Almost like modern economies are complicated with many feedback loops and a lot of interconnectedness between different factors that interact in possibly non-linear ways.

Or you can just buy gold. /s

boredumb · 2 years ago
That's my point. It's complicated and measured in ways that the actual inflation numbers you hear from major media outlets are basically useless for gauging inflation and only seem to be used to further agendas.
jmoak3 · 2 years ago
Don’t forget aging demographics increasing demand while reducing supply of able bodies, with the added bonus of driving unemployment down

It really is a Rorschach isn’t it? :)

kemotep · 2 years ago
Ideally you would only reference NBER economic reports, however those come out years after the fact.
shri_krishna · 2 years ago
You missed Biden.
lamontcg · 2 years ago
The Core 3.6% / 4.6% YoY values are the ones the Fed actually watches.

Their target is 2%.

gjsman-1000 · 2 years ago
I hear people say: We need a wealth tax!

I say: We already do, and it’s averaged out to 4.2% over the last 5 years. Saved $30K in 2018 to maybe get married and buy a house? It’s less than $24K now before even considering housing affordability. You paid a $6K wealth tax without realizing it.

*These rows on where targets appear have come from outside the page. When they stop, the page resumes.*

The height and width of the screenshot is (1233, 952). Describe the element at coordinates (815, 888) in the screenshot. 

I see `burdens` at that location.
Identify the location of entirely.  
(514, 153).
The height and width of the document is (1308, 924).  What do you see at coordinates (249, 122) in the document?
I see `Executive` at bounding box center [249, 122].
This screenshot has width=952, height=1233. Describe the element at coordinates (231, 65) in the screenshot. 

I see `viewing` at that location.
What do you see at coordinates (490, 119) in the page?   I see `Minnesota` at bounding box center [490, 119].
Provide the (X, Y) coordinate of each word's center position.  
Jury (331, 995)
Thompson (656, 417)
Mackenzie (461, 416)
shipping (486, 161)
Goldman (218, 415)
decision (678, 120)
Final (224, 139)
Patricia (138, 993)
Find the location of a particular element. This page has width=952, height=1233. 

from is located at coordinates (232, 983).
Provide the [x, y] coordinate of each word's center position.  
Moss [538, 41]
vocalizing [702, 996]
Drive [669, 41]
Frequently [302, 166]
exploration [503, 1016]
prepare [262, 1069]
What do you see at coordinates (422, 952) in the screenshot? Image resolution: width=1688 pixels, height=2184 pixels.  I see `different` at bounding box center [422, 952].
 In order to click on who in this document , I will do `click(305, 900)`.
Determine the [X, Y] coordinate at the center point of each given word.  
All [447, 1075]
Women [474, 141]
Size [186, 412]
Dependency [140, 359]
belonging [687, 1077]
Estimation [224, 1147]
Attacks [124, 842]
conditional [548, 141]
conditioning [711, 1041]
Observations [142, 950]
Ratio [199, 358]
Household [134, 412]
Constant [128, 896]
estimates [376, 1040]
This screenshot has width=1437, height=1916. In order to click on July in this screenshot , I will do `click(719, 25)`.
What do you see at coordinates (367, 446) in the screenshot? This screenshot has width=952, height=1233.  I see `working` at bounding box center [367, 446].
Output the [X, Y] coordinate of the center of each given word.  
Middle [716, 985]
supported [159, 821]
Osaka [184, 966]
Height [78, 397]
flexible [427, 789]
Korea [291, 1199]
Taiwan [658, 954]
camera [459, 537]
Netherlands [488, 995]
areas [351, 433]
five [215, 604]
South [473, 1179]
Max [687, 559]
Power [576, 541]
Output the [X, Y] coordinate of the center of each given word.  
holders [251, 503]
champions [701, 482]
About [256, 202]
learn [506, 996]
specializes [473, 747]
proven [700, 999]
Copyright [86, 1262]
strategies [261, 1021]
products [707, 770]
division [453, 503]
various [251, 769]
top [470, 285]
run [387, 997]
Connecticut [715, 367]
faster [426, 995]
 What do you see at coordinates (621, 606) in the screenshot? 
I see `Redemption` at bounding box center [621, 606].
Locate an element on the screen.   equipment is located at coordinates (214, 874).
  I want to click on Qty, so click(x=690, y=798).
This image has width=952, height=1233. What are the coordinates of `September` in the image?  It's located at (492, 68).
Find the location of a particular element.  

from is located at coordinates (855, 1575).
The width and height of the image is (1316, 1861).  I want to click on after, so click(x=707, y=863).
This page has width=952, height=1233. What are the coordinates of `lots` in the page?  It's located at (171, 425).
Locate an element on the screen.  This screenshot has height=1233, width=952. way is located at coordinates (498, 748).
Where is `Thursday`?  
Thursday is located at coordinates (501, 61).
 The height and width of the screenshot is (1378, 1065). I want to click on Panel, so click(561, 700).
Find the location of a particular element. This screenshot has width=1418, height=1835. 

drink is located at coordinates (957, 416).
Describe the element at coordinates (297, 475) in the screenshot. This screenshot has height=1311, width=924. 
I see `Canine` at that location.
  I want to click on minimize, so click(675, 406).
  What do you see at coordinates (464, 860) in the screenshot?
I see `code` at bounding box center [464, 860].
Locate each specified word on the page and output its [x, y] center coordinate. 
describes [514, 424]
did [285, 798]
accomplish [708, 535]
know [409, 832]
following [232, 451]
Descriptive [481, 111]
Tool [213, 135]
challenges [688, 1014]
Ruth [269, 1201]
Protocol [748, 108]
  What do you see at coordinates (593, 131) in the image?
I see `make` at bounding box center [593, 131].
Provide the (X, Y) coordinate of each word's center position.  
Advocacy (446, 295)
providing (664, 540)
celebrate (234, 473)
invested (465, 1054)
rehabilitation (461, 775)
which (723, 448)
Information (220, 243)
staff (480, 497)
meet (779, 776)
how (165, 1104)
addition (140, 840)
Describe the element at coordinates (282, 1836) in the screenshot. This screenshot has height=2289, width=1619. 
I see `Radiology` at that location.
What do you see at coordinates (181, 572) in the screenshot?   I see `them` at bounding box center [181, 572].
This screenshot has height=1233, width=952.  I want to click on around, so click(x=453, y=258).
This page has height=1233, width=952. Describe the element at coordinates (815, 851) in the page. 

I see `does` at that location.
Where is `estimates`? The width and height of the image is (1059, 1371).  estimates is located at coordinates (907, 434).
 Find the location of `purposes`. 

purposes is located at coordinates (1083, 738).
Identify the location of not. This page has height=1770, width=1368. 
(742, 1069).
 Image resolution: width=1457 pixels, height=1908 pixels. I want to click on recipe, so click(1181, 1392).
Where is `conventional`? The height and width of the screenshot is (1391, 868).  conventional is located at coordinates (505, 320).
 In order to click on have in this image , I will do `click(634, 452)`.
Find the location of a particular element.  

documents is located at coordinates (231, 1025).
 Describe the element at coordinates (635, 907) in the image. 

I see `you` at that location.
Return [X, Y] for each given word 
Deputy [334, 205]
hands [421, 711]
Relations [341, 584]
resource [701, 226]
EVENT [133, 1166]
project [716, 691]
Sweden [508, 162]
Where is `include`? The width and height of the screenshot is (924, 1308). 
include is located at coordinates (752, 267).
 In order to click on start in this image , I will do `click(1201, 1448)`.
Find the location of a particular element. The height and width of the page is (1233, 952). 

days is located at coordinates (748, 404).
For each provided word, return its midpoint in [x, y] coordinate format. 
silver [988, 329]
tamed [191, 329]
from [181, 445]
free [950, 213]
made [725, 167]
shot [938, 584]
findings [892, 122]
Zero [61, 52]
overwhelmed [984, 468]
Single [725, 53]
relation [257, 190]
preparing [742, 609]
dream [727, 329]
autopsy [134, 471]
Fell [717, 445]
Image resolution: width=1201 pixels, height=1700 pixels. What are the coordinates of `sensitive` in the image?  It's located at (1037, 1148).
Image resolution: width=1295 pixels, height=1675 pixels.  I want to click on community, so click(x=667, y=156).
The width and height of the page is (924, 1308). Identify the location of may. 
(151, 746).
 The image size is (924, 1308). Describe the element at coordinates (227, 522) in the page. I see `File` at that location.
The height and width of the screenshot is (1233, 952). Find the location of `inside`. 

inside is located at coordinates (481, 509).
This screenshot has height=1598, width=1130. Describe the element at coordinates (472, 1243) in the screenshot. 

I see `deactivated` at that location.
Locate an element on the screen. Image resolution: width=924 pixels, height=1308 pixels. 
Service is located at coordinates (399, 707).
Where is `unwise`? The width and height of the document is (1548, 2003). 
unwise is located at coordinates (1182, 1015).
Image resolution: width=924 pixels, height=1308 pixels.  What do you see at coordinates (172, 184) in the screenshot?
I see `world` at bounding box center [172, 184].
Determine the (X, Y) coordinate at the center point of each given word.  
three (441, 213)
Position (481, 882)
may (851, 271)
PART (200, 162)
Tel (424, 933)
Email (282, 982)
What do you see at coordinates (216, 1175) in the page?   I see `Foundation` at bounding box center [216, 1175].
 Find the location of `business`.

dragonwriter · 2 years ago
A wealth tax is a tax on total wealth, usually kicking in at a certain (high) minimum level; you can’t dodge a wealth tax by, as most wealthy people do, keeping your wealth in forms other than currency or dollar-denominated assets.

Inflation is not, and does not even loosely approximate, a wealth tax.

gjsman-1000 · 2 years ago
I would argue that inflation is a wealth tax; it just doesn’t tax the wealth you want it to.